3 Responses to “Househunting and Old House Update”

  1. MonkeyMama Says:

    I'd consider going for $99k if you think you could get $90k. But *definitely* don't price it over $100k, if you'd be happy to start at $90k. I've seen so many houses in our neighborhood sit forever at $220k while $199k = insane bidding war (final selling price $220k ). The psychology of that just strikes me as absurd!! But I think a lot of people shop with a $200k price limit, and then lose all logic when it comes to the bidding war. (They wouldn't even look at homes priced higher, but get talked into it once they get attached to a certain home). & I am sure $90k is also reasonable for the quick sell.

    Good Luck!!

  2. Blessed Says:

    I't doesn't hurt to get a few Realtor's opinions. They will give you a high and low range. We sold and bought not too long ago. We were assessed for taxes $47,900 under what our home sold for so the tax assessment doesn't mean much here. We lucked out and got 6 offers in the 1st 4 day and got the price the Realtor told us to start with. I'm glad we took his advice because no knowing any better we would have took the assessed price.

    Also when you buy use a buyers agent. I know you likely know this already but just in case I wanted to type it. We used one this time. Huge difference! With our 1st home we were encouraged to pay full asking by the agent. We were young and didn't know any better. With a buyers agent he pointed out any possible flaws and got us a price $15,900 under what we were willing to pay. He said the home was worth every bit of the asking price but to please trust him and he would get us a better deal.

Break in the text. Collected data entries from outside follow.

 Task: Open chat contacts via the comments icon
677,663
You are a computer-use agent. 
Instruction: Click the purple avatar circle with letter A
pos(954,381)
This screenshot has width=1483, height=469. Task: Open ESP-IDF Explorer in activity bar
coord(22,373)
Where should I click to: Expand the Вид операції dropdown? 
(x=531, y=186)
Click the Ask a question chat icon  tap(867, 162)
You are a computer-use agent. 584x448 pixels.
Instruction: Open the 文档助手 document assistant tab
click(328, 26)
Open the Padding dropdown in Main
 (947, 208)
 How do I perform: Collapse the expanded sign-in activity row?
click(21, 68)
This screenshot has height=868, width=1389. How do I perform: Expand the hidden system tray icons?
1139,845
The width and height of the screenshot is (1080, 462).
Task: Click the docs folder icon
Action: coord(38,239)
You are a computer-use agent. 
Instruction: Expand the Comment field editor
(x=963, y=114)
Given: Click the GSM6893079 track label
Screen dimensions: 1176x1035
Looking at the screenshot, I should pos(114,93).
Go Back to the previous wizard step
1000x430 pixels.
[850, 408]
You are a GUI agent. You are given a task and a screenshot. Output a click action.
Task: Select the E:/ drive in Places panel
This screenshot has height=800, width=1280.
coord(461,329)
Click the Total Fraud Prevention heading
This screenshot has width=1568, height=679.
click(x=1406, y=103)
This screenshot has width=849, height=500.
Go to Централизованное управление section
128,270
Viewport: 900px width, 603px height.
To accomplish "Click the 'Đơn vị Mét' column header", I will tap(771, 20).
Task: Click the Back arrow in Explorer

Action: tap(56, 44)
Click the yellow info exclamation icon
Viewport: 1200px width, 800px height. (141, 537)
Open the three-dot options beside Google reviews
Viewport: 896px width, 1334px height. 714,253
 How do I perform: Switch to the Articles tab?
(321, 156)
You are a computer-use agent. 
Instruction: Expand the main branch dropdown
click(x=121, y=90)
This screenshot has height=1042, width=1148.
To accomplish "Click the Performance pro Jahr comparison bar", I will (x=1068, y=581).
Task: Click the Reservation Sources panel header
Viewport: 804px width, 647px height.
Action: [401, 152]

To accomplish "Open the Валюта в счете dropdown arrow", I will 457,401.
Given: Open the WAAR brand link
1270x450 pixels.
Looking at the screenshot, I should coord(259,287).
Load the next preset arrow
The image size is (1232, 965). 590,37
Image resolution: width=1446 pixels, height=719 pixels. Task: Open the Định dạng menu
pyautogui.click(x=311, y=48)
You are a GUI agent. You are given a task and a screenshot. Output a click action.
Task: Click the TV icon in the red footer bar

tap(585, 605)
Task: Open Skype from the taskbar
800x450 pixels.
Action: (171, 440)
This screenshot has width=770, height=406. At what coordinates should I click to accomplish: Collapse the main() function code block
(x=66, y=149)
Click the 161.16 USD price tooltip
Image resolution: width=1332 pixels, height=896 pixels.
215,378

    I am glad I did! He got us more for our home and saved us money on the new one so we could still go into a nicer home debt free.

  3. snafu Says:

    If the carpet is to be ripped out, I suggest you replace it with hardwood if you can get a 'sell-off' price or laminate that compliments the wood tone of the kitchen cupboards. I'm sure your realtor will confirm buyers are rejecting carpeted floors. The media has convinced them carpet retains dust, odor and can't be kept as clean as 'hard' flooring. If the cupboards are painted a neutral, mid tone is safest.

    You need to get your house on the market as soon as possible. How many houses have sold in your district in the last 4 months? Buyers want to use available HARP money and these low interest rates. Buyers drop out of the market when they start thinking about Christmas.

    Preparing your house for sale is really important so you need to put yourself in the buyer's mind-set. The potential buyer makes a decision about follow-up in about their 1st 5 minutes viewing the property. What features are most important to a buyer? What will get them to want your house? What will it take to start a bidding war? MM nailed it with the plan to ask $ 90,900. or $ 95,988.

    I believe the most important factor of all is choosing a very successful agent who with a big clientele. People often use the same agent repeatedly. Agents know who to call and how to generate interest. I always ask for a written marketing plan. Don't pick someone new or unfamiliar with the area or friend or relative or an agent that offers to reduce their commission.